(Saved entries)

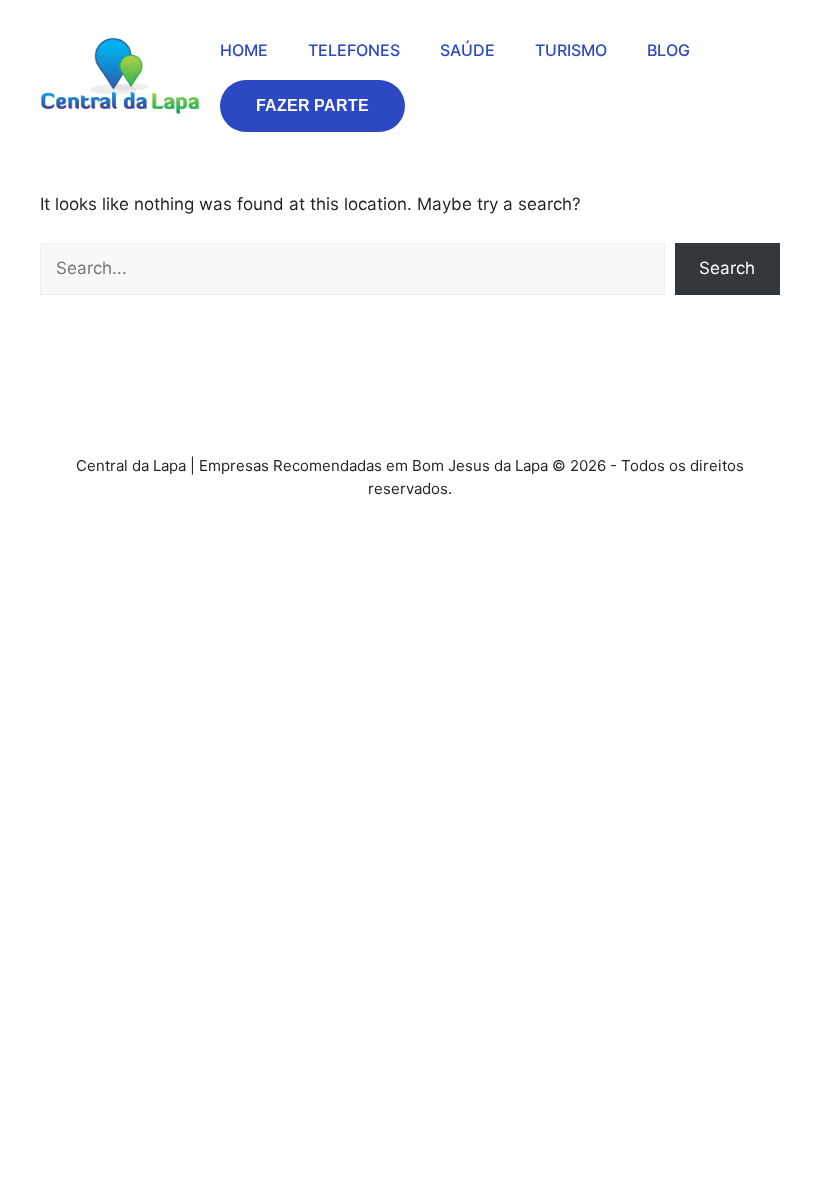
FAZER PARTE (312, 105)
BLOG (668, 50)
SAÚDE (467, 50)
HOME (244, 50)
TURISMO (571, 50)
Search (727, 268)
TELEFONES (354, 50)
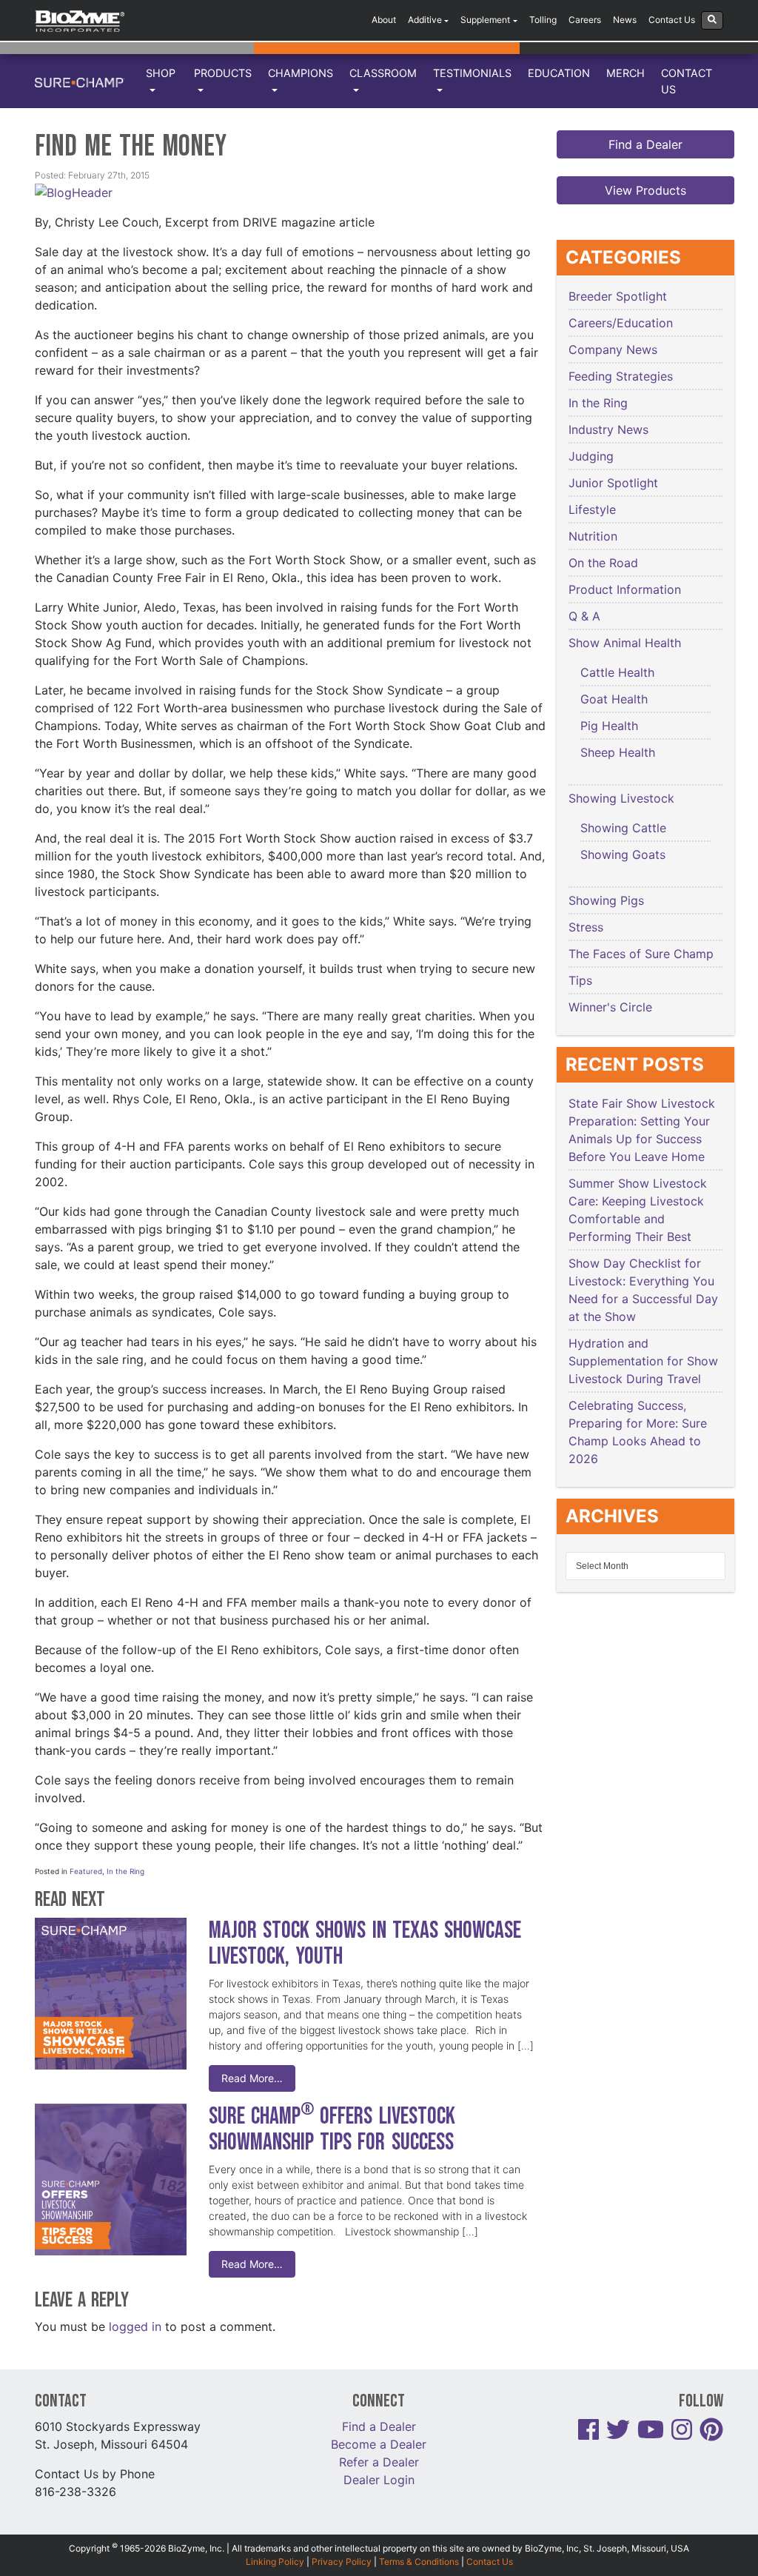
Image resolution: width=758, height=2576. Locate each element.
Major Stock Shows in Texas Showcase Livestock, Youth (365, 1943)
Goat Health (614, 699)
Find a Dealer (645, 144)
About (384, 19)
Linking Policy (275, 2561)
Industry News (608, 429)
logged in (135, 2326)
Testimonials (472, 73)
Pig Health (609, 725)
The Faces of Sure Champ (641, 953)
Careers (584, 19)
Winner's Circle (610, 1007)
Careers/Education (620, 322)
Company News (612, 349)
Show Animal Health (624, 642)
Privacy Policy (342, 2561)
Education (559, 73)
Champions (300, 73)
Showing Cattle (623, 827)
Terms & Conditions (419, 2561)
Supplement (485, 19)
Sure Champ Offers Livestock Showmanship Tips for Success (334, 2129)
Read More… (252, 2078)
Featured (86, 1871)
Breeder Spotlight (617, 296)
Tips (580, 980)
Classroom (383, 73)
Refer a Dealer (379, 2462)
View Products (645, 190)
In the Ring (125, 1871)
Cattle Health (617, 672)
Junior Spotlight (613, 482)
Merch (625, 73)
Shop (160, 73)
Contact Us (671, 19)
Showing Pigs (606, 900)
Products (223, 73)
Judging (591, 456)
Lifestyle (592, 509)
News (625, 19)
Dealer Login (379, 2479)
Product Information (624, 589)
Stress (585, 927)
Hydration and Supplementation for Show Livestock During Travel (643, 1361)
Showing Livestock (621, 798)
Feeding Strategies (620, 376)
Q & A (584, 616)
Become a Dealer (378, 2444)
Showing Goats (622, 854)
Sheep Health (617, 752)
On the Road (603, 562)
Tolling (543, 19)
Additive (425, 19)
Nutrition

## The task
Go through the records above and return every line that holds the string "Health".

## Result below
Goat Health (614, 699)
Pig Health (609, 725)
Show Animal Health (624, 642)
Cattle Health (617, 672)
Sheep Health (617, 752)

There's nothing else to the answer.